◆ TASK: Reproduce every item below in full, scaling each answer coordinate by 1.05 and rounding to a whole number with halves rounded up, while the numbers in the item wording stay unchanged. Leave the pictures out.

Records from a data source
-*-*-

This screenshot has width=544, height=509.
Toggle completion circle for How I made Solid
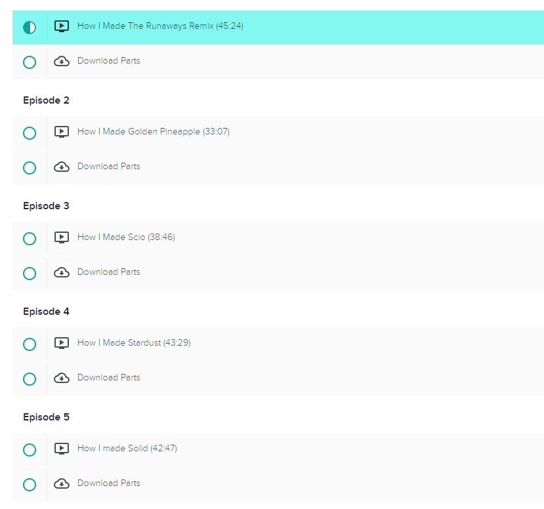30,450
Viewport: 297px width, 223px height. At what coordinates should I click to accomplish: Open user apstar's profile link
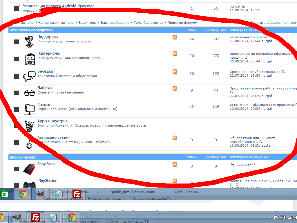267,145

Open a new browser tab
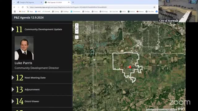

-*-*-

◆ RESPONSE TO THE EXERCISE:
This screenshot has width=544, height=509.
Toggle completion circle for How I made Solid
32,473
Viewport: 297px width, 223px height. At what coordinates should I click to accomplish: Open user apstar's profile link
280,152

Open a new browser tab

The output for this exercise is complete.